Exercise prompt: Once the line with "環保清潔 (55, 2084)" is found in the entries below, repeat it and each following line exactly, up to and including the line with "2020 年 12 月 (236, 1547)". Add no other lines.

_ _ _ _

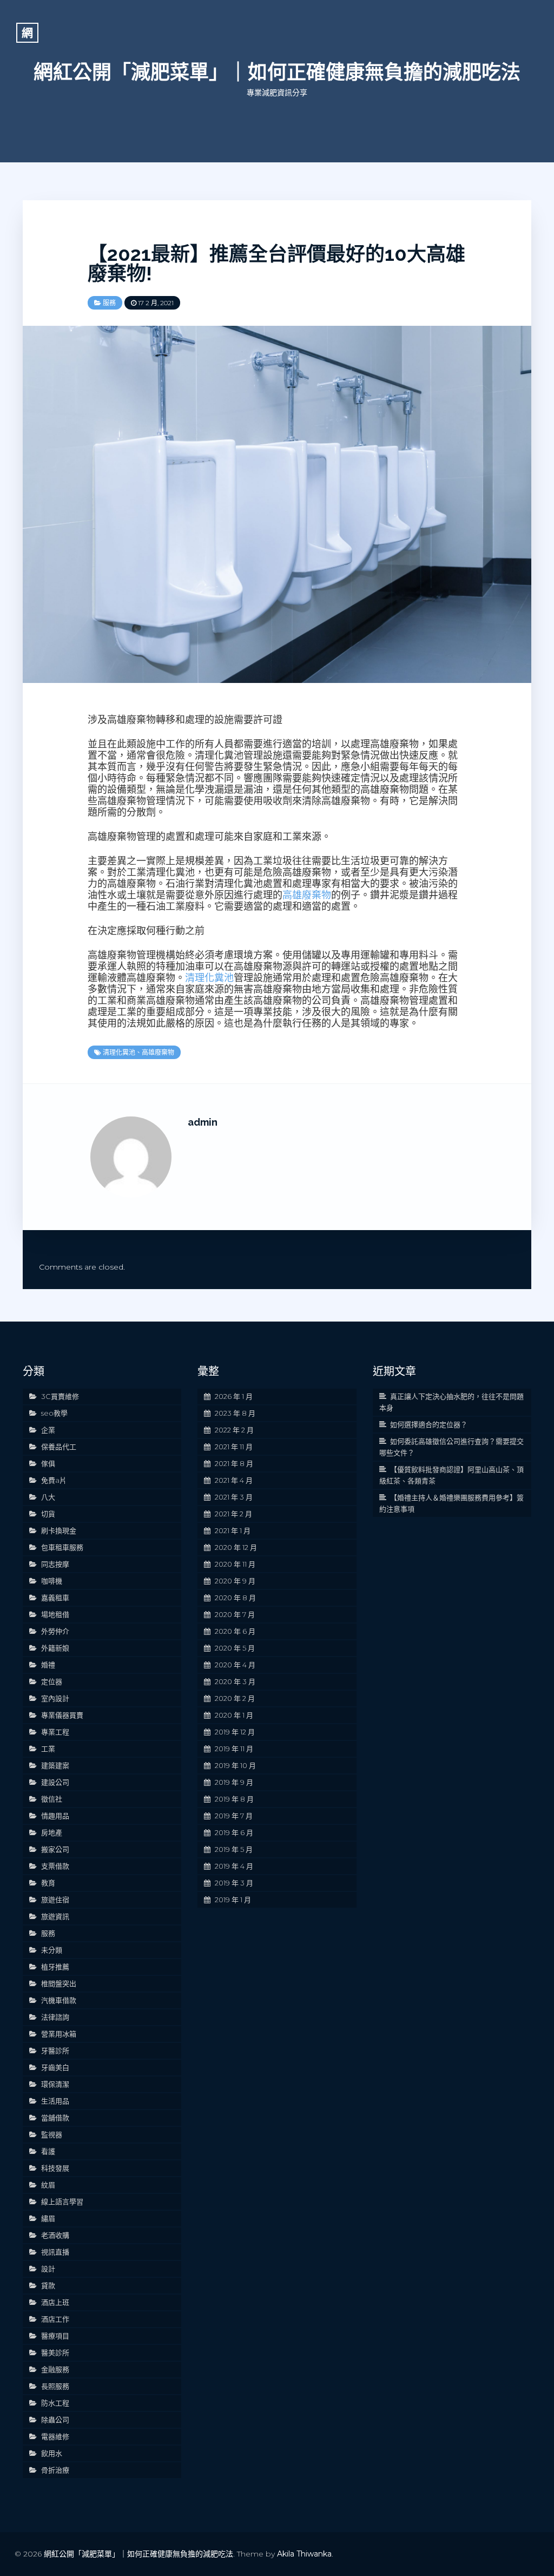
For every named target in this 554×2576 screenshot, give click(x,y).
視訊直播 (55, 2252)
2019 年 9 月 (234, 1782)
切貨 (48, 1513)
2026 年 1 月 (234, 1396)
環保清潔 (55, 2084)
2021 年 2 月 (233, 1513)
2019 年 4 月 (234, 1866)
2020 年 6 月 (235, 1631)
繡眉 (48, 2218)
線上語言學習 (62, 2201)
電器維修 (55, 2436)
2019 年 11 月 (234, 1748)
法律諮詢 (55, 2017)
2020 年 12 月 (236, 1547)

_ _ _ _

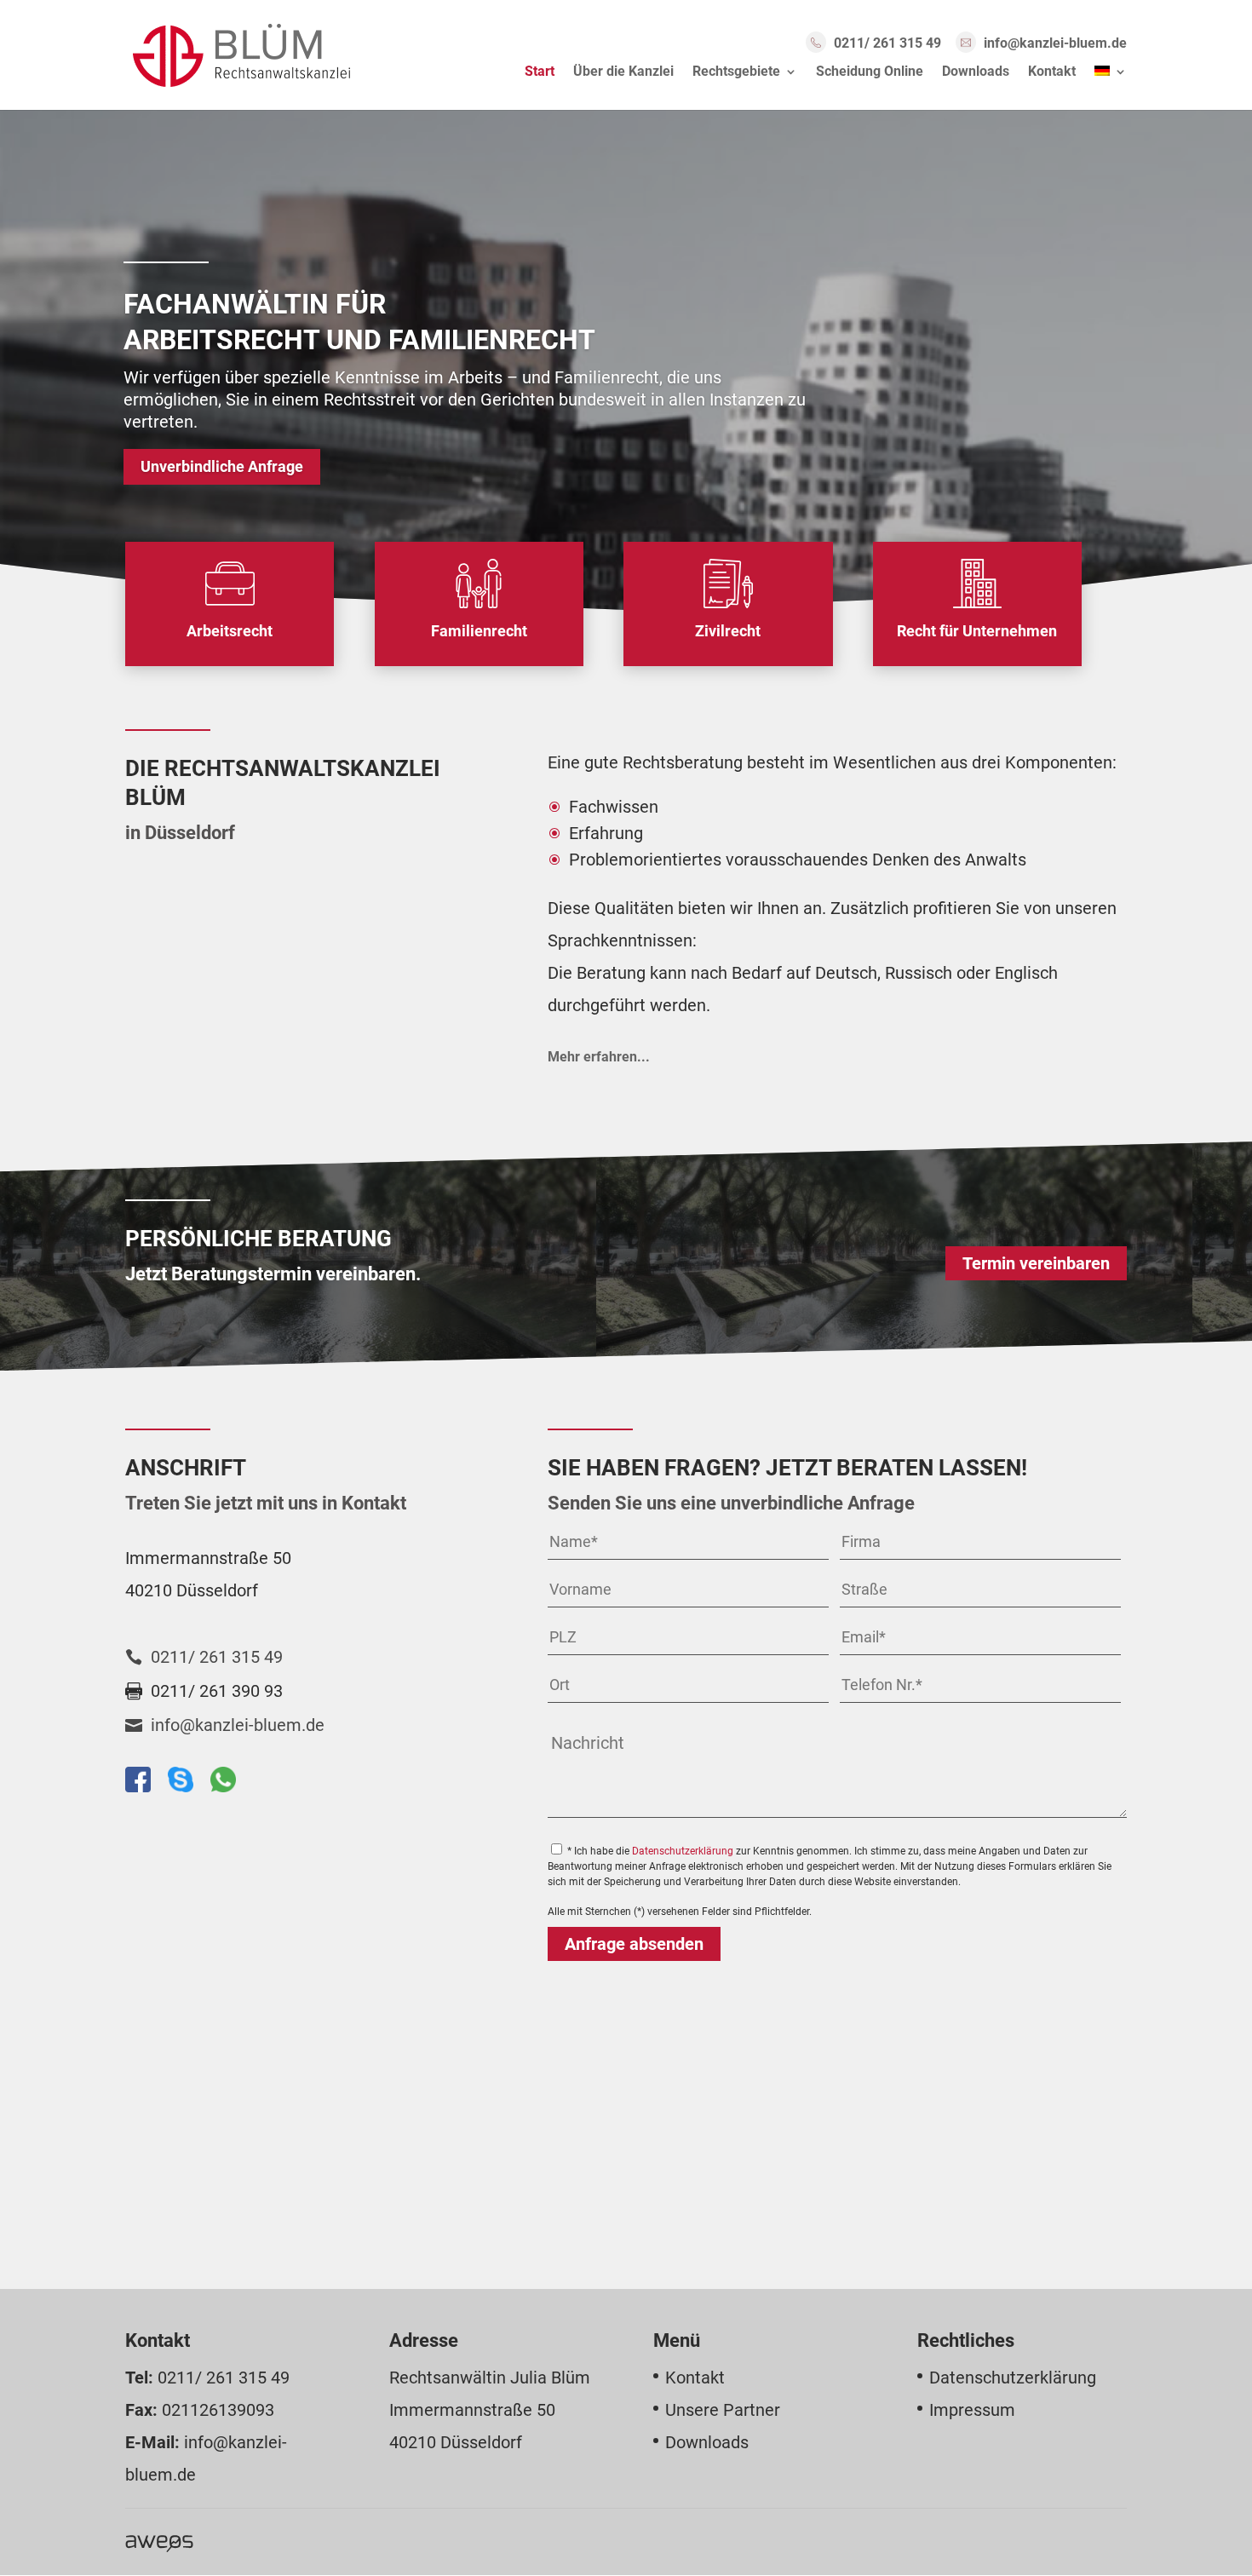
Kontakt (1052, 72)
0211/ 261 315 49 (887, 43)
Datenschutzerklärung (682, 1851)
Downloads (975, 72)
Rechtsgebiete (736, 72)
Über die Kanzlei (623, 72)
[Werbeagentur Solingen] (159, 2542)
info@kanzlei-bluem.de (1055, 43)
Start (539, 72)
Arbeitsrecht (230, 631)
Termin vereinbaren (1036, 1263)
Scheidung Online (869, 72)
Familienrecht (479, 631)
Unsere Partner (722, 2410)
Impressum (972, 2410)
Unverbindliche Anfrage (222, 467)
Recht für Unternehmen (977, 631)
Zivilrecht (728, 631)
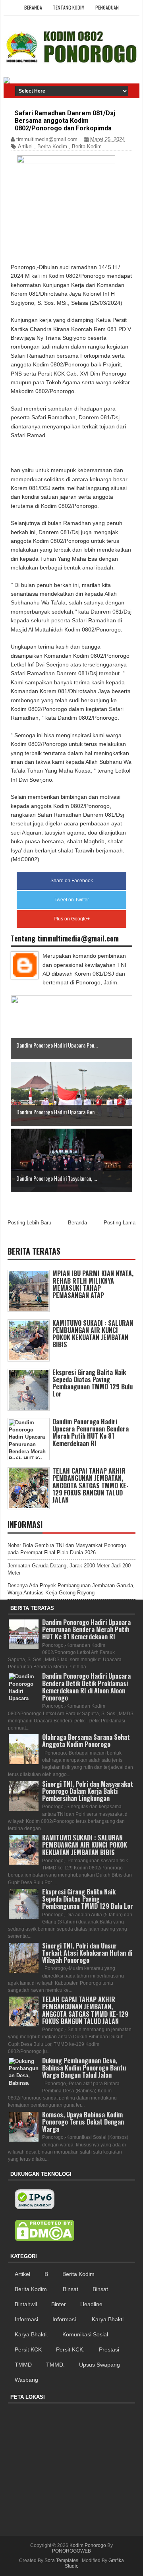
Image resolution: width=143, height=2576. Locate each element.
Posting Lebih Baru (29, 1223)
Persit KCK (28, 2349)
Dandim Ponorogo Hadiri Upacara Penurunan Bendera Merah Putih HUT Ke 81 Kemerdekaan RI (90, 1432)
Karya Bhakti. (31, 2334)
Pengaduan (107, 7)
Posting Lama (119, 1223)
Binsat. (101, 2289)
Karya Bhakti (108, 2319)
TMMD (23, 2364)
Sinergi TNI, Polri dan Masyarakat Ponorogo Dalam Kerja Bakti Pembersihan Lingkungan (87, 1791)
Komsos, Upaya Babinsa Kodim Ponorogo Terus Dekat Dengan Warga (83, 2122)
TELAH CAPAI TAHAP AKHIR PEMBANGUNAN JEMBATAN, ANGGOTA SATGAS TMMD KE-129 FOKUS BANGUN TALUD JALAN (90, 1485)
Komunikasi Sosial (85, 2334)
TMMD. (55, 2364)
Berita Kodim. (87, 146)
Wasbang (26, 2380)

_ _ _ _

Answer for the task:
環保清潔 (55, 2084)
2021 年 2 月 (233, 1513)
2019 年 4 月 (234, 1866)
2020 年 6 月 (235, 1631)
繡眉 (48, 2218)
線上語言學習 (62, 2201)
電器維修 (55, 2436)
2019 年 11 月 (234, 1748)
法律諮詢 (55, 2017)
2020 年 12 月 (236, 1547)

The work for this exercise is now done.